━━━━━ RECORDED INFORMATION ━━━━━

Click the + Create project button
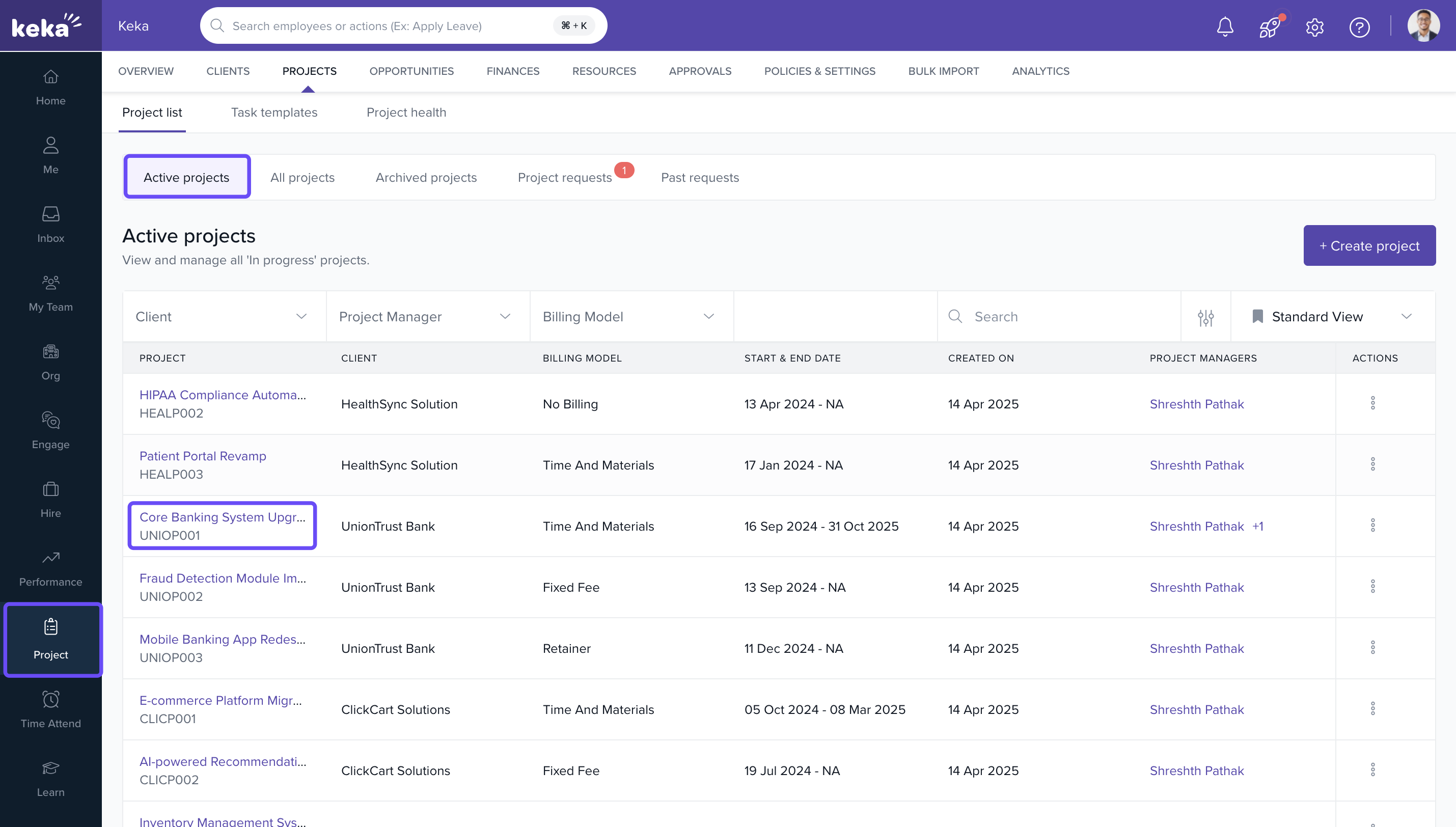This screenshot has height=827, width=1456. 1369,245
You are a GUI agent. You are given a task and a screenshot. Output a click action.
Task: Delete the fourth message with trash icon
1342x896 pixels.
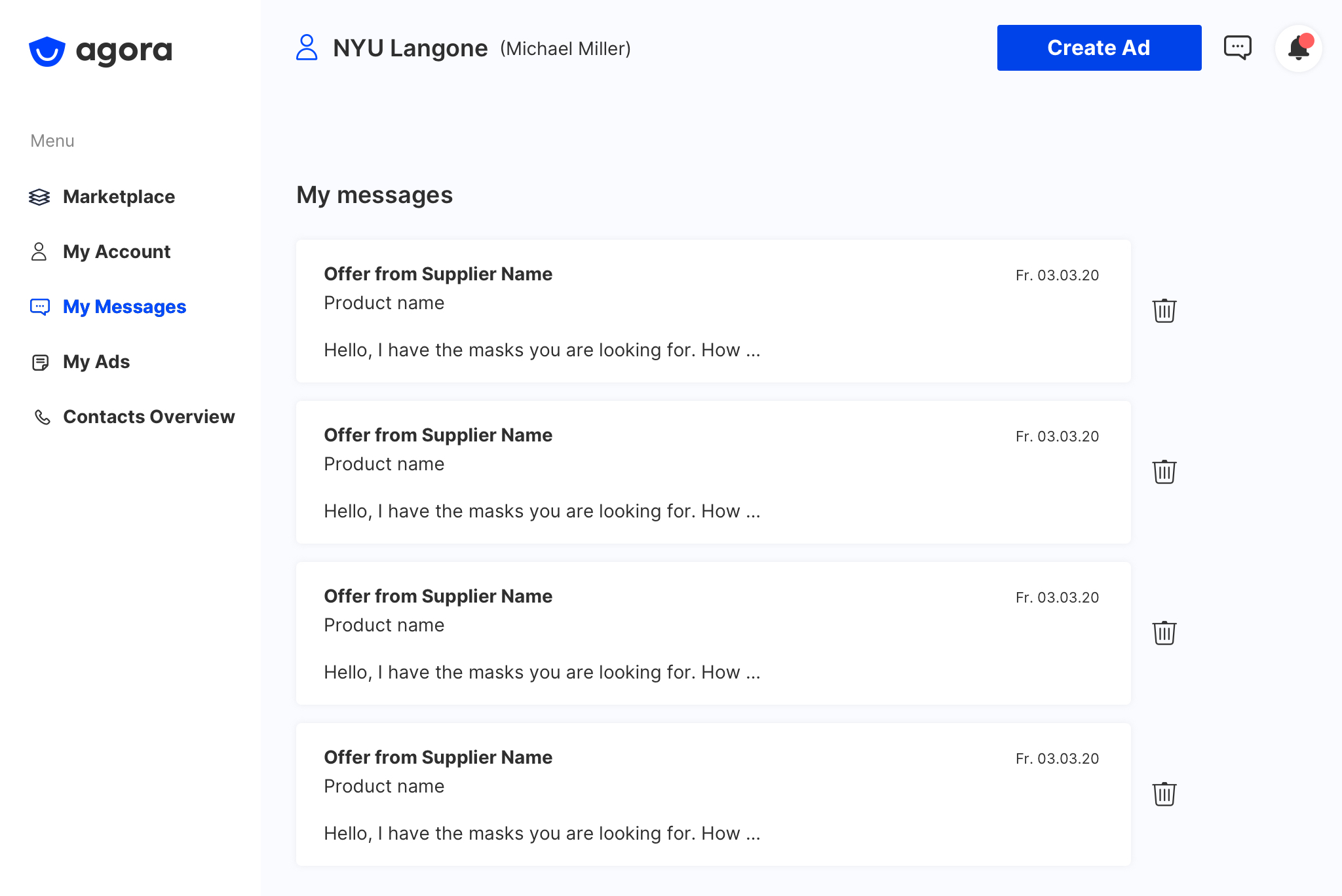[x=1164, y=794]
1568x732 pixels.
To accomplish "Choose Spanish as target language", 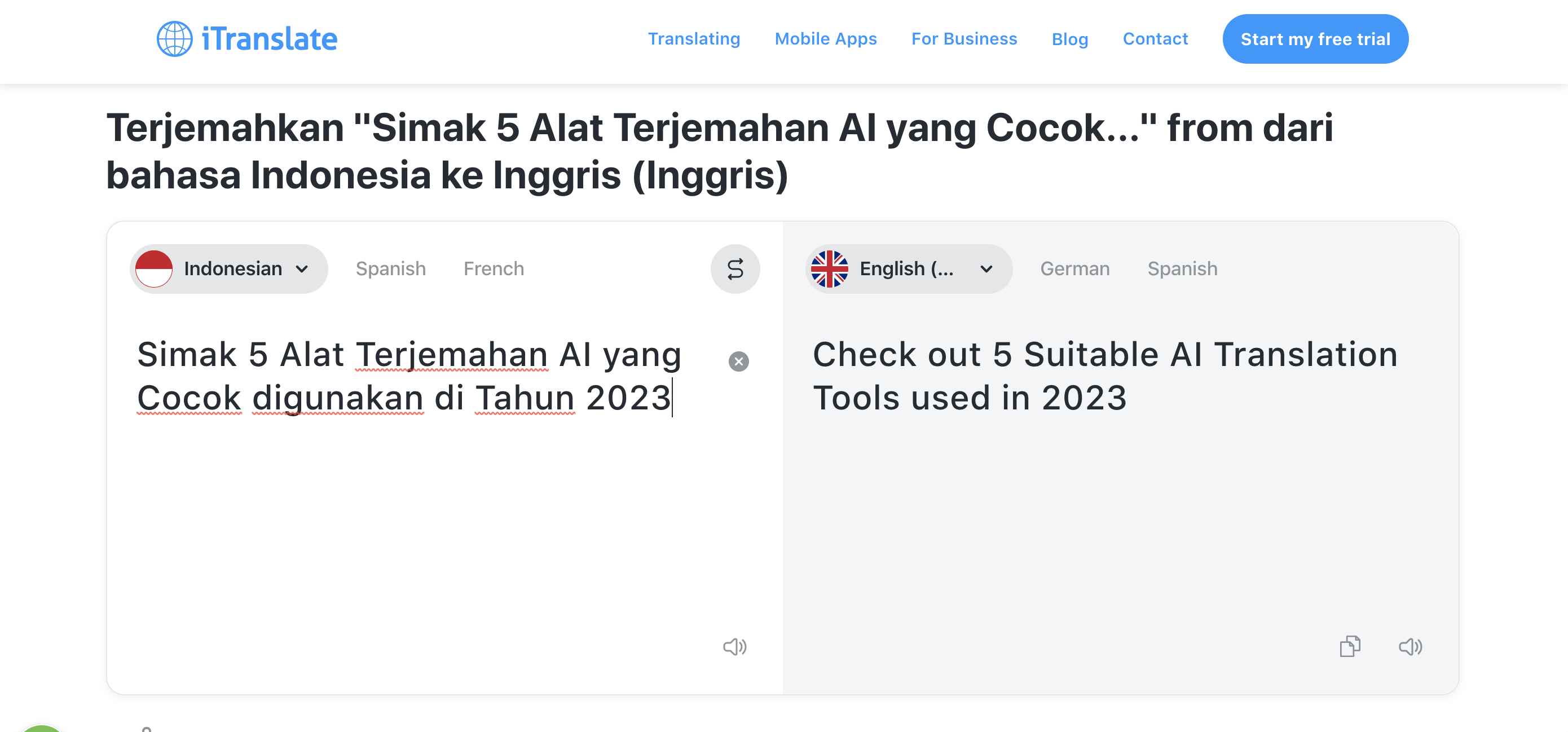I will [1182, 269].
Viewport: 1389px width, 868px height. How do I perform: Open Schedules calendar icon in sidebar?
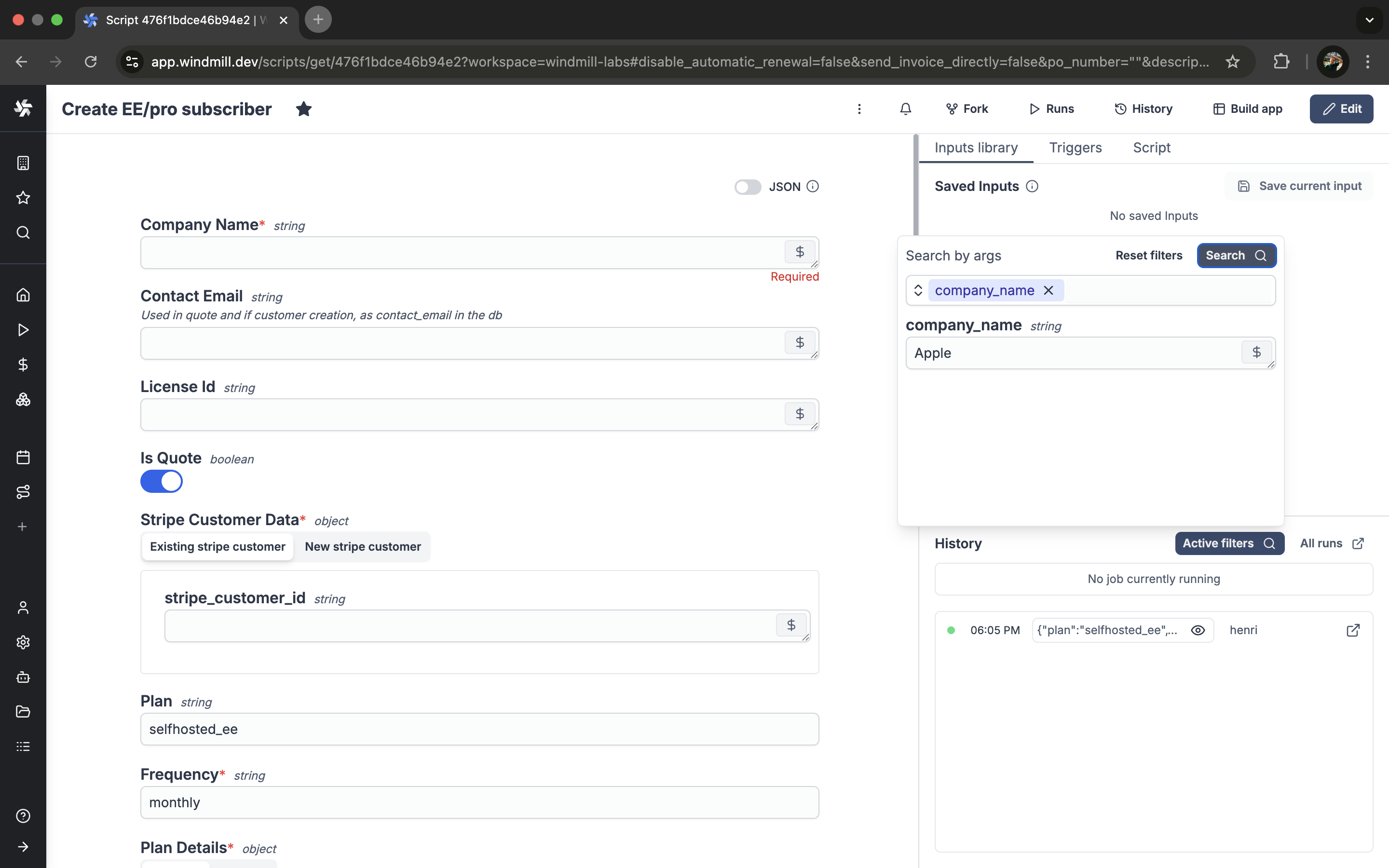click(x=23, y=457)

━━━━━

**WHAT TO PRODUCE:** Repeat exactly and only the lines from the one holding "Viewport: 1389px width, 868px" through the final line of the entries; no pictures.

**OUTPUT:**
Viewport: 1389px width, 868px height. How do I perform: Open Schedules calendar icon in sidebar?
click(x=23, y=457)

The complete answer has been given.